Each year, many of us gather around large tables with our families and friends to enjoy delicious food and each others’ company. Throughout each Thanksgiving, we take time to think about how grateful we are to have food to put on the table (1 in 6 Americans struggle to have enough food each day) and to have the many wonderful people in our lives around the table with us.
And while we usually emphasize the “thanks” in Thanksgiving, being thankful and gracious for everything in our lives, we could also choose to emphasize the “giving” part in Thanksgiving. Not only could we be thankful for all of the opportunities and privileges that we have in our lives, but we could also then consider how to give some of those opportunities and privileges to others in our communities.

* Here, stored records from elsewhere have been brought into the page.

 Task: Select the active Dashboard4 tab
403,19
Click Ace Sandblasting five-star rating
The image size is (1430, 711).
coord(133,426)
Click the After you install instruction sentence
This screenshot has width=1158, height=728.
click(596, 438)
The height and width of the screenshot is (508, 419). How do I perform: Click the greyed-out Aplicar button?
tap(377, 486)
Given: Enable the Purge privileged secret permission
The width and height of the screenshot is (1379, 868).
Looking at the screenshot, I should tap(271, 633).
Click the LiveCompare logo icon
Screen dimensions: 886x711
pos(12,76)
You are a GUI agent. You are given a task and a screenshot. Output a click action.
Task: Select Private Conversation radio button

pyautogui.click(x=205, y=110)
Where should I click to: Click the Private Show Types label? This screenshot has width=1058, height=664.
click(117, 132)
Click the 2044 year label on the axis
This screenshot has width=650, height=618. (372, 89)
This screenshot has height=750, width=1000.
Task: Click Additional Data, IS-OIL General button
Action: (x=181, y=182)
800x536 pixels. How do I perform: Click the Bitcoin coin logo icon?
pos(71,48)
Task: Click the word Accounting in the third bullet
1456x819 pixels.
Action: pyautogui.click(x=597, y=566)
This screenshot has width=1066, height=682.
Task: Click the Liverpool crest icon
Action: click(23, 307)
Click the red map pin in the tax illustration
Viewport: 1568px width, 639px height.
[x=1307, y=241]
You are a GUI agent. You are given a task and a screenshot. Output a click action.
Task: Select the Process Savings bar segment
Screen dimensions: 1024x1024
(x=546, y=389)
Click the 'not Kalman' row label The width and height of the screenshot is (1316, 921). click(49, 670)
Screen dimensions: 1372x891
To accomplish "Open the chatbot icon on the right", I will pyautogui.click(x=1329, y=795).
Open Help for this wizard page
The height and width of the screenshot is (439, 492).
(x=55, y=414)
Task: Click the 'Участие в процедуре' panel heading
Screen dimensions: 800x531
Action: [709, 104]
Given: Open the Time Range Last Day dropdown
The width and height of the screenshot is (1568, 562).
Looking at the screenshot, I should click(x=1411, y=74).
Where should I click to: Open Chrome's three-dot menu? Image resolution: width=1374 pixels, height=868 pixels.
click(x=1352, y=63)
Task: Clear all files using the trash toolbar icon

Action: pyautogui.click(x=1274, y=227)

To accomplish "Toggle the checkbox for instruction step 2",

When I say “privileges”, I mean things that are unasked for, unearned, and are often invisible in our lives until we think about it. For example, as a male, I am privileged to not have to worry about being hired, or fired, for a job because of my sex. Or that, as a person who is physically able bodied, I do not have to worry about where or how I can enter certain buildings.
It is possible to give up some of your privileges to others in your communities to ensure that everyone has the opportunity to live a happy and healthy life. While we may be “equal” in the “eyes of the law” (which isn’t true), we have a lot of work to do within our communities to eliminate harmful discrimination that continues to bring us down as a nation.
And while it may be hard, or appear impossible, to give up some of your privilege, that doesn’t mean you should give up. Just think about what is at stake — people are struggling with poverty, poor education systems, and even dying because our system of domination and oppression in the United States.
I hold privilege in society because I am male, half-White, economically secure, Jewish, cis-gendered, heterosexual, educated, and able bodied.
So how can you give away some of your privilege? It’s an extremely personal process, but here are some concepts that I’m thinking about to help me in giving some of my privilege to others who need it way more than I do:
My privilege was unearned — I did nothing to gain it.
Listen before speaking.
The language I choose is important.
No two forms of oppression are the same.
This is a process of learning and growth.
I hope you have a great Thanksgiving (with an emphasis on the “giving”)!